Single by Jason Derulo
- Released: April 1, 2016
- Recorded: 2015
- Genre: Dance-pop
- Length: 3:23
- Label: Beluga Heights; Warner Bros.;
- Songwriters: Jason Desrouleaux; Stefan Johnson; Jordan K. Johnson; Marcus Lomax; Ian Kirkpatrick; Talay Riley; Lindy Robbins;
- Producers: Kirkpatrick; The Monsters and the Strangerz;

Jason Derulo singles chronology
| "Hello Friday" (2016) | "If It Ain't Love" (2016) | "Kiss the Sky" (2016) |

= If It Ain't Love =

"If It Ain't Love" is a song by American singer and songwriter Jason Derulo. It was released as a single on April 1, 2016. The song was produced by Ian Kirkpatrick and The Monsters and the Strangerz. On April 3, 2016, Derulo performed the song for the first time on television at the 3rd iHeartRadio Music Awards.

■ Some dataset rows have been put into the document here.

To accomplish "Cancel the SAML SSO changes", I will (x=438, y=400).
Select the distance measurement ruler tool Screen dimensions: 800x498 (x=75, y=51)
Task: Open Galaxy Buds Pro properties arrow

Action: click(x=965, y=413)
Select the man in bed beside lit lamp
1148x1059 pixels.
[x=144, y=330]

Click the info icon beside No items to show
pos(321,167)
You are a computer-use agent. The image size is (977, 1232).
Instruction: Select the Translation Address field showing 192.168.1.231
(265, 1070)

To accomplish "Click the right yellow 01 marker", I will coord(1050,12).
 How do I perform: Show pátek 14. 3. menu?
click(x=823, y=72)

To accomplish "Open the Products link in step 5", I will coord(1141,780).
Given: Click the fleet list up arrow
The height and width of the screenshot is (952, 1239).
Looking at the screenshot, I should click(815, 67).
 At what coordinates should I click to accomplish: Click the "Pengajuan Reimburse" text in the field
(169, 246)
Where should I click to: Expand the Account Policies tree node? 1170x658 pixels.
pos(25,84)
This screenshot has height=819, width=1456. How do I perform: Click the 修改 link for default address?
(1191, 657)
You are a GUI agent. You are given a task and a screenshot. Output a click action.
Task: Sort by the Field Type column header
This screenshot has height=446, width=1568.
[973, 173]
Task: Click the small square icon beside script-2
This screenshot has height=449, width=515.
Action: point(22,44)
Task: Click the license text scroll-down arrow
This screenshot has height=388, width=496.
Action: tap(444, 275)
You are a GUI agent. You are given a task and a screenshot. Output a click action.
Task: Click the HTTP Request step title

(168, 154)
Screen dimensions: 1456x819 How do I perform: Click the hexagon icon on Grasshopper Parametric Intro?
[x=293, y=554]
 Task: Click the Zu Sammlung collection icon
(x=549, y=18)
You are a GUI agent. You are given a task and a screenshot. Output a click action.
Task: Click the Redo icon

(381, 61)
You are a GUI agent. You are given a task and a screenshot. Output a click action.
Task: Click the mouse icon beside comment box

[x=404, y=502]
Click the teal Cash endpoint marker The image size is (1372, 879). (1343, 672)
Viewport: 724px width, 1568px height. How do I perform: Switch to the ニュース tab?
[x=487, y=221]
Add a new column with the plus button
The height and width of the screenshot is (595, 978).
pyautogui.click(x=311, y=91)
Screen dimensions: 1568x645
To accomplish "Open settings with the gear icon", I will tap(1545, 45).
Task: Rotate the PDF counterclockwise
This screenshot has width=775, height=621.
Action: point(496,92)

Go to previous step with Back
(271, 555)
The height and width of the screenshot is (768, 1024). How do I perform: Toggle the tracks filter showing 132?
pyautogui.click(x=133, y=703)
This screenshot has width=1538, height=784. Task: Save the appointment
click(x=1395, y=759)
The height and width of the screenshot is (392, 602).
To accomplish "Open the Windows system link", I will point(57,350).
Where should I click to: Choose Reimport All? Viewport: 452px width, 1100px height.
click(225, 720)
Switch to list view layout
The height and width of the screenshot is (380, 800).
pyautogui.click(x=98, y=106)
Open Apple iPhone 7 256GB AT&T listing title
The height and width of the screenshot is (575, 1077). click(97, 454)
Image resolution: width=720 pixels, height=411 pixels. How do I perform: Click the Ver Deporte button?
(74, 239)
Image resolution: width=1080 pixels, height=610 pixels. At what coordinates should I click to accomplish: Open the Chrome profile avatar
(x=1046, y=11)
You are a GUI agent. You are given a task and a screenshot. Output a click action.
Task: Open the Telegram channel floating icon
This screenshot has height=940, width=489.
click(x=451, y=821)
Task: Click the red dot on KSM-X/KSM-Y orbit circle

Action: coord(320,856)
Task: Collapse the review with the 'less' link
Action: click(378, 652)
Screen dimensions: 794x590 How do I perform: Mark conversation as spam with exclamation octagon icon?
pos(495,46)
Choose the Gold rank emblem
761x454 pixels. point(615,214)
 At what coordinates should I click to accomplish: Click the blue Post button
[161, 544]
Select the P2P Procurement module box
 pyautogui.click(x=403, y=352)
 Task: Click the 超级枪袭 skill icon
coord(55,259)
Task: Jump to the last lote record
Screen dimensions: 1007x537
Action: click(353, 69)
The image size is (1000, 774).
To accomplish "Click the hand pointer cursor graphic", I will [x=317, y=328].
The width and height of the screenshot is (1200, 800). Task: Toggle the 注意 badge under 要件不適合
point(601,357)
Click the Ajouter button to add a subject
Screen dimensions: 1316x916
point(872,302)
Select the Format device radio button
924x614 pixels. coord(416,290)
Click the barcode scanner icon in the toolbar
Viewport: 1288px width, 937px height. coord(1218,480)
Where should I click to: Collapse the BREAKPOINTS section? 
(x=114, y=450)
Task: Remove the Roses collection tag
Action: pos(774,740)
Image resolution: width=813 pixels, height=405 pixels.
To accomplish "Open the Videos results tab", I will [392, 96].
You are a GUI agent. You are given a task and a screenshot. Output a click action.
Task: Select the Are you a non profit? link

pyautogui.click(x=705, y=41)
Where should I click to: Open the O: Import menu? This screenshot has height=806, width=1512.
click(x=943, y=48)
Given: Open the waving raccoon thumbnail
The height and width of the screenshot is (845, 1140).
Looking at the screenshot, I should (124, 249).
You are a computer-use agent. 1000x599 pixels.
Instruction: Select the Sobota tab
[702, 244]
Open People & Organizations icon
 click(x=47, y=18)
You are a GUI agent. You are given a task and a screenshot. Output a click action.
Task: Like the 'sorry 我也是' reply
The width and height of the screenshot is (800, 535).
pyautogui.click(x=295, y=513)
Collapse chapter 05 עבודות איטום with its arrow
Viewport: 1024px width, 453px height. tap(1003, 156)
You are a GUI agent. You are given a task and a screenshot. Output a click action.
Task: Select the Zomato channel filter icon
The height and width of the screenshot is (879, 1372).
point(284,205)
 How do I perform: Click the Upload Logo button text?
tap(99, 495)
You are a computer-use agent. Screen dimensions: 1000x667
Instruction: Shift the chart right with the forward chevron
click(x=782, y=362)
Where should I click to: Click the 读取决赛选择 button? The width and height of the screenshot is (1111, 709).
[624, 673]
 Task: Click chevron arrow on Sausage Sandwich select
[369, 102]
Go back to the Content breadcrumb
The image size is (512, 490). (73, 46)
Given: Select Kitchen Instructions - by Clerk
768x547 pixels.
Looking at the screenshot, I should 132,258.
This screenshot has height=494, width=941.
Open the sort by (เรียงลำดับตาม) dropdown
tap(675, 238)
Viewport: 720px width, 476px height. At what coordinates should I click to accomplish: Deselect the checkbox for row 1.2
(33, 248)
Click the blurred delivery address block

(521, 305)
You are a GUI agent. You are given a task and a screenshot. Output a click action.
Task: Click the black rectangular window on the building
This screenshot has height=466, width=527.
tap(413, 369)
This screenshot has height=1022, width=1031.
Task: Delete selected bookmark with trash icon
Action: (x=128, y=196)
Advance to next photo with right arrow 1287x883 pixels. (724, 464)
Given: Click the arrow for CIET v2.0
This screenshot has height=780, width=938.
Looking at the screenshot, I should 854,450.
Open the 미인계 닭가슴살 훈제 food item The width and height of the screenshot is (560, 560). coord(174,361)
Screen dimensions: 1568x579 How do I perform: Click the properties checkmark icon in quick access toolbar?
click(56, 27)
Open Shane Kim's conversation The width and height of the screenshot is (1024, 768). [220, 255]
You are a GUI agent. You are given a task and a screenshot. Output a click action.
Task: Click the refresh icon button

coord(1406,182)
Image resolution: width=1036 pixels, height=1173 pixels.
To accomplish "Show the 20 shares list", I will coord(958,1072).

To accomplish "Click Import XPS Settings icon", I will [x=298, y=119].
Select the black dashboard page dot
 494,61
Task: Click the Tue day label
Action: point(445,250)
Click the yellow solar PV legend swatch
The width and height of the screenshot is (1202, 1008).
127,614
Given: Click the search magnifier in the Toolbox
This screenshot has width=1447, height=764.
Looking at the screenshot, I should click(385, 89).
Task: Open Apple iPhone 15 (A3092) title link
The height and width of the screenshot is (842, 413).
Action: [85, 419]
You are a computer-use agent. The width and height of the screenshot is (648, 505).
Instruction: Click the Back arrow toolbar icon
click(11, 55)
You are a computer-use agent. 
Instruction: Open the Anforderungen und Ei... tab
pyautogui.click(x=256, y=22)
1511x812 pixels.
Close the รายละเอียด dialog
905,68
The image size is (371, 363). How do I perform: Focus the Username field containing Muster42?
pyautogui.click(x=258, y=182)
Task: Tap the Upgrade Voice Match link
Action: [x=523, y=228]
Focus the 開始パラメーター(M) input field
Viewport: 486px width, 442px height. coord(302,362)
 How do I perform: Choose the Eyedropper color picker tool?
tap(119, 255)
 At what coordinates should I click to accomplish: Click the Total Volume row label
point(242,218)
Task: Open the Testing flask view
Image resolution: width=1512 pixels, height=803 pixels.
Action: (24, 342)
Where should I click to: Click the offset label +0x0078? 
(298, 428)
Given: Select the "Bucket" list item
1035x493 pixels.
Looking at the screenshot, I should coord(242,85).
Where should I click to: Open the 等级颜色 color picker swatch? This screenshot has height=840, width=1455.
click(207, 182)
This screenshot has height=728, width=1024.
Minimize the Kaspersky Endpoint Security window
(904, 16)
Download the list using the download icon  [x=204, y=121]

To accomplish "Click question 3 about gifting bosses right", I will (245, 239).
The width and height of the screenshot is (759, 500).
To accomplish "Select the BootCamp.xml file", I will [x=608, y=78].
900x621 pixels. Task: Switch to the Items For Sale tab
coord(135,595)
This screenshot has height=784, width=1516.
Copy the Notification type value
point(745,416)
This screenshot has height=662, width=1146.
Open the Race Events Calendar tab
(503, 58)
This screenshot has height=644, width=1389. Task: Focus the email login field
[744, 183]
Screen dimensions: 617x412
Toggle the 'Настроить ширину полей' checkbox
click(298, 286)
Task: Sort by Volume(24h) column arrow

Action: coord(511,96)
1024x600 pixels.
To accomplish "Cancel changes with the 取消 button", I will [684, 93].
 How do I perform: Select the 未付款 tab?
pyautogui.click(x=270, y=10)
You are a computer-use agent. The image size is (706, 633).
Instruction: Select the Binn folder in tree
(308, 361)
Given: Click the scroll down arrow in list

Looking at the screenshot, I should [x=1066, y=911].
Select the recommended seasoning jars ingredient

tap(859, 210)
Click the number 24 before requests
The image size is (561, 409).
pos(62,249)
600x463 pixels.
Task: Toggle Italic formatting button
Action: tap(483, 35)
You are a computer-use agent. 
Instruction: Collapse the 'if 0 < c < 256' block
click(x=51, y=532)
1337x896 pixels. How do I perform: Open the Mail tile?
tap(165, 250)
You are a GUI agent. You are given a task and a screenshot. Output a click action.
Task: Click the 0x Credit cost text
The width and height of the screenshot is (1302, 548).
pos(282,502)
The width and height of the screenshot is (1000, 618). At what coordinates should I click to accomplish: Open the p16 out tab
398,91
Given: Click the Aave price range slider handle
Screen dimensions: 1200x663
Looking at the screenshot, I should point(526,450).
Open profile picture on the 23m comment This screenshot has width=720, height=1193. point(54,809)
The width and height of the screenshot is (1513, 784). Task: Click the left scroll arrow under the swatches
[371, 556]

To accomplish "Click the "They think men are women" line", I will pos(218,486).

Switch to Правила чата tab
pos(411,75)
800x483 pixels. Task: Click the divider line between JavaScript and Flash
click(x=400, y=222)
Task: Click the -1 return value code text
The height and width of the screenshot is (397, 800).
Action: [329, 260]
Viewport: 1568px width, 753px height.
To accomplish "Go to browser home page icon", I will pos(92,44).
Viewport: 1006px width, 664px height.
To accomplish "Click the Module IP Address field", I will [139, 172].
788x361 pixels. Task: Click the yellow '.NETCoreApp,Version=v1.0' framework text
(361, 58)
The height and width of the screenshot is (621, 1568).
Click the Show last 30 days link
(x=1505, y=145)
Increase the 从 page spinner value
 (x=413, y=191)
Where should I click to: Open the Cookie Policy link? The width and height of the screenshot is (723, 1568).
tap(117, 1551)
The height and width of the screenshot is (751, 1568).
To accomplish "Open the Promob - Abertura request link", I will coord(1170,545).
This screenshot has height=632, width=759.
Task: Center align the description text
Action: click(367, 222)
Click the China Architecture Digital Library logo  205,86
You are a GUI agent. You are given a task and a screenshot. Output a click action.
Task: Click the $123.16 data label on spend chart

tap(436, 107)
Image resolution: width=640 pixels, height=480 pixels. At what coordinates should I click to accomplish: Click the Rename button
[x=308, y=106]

The artwork of the single features Derulo in a violet suit and a fedora hat covering his eyes.

==Music video==
The music video for "If It Ain't Love" premiered via social video network musical.ly on May 9, 2016. It was directed by Joe Labisi and Derulo.

==Charts==

===Weekly charts===

| Chart (2016) | Peak position |
|---|---|
| Australia (ARIA) | 34 |
| Belgium (Ultratip Bubbling Under Flanders) | 34 |
| Belgium (Ultratip Bubbling Under Wallonia) | 19 |
| Canada Hot 100 (Billboard) | 37 |
| Czech Republic Airplay (ČNS IFPI) | 33 |
| Denmark (Tracklisten) | 21 |
| Germany (GfK) | 80 |
| Ireland (IRMA) | 35 |
| Italy (FIMI) | 65 |
| Netherlands (Single Top 100) | 37 |
| Netherlands (Dutch Top 40) | 33 |
| New Zealand Heatseekers (Recorded Music NZ) | 2 |
| Portugal (AFP) | 67 |
| Sweden (Sverigetopplistan) | 44 |
| Switzerland (Schweizer Hitparade) | 58 |
| UK Singles (OCC) | 49 |
| US Billboard Hot 100 | 67 |
| US Pop Airplay (Billboard) | 18 |

===Year-end charts===

| Chart (2016) | Position |
|---|---|
| Denmark (Tracklisten) | 74 |

==Certifications==

| Region | Certification | Certified units/sales |
| Australia (ARIA) | Platinum | 70,000^{‡} |
| Denmark (IFPI Danmark) | Platinum | 90,000^{‡} |
| Italy (FIMI) | Gold | 25,000^{‡} |
| New Zealand (RMNZ) | Gold | 15,000^{‡} |
| United Kingdom (BPI) | Silver | 200,000^{‡} |
^{‡} Sales+streaming figures based on certification alone.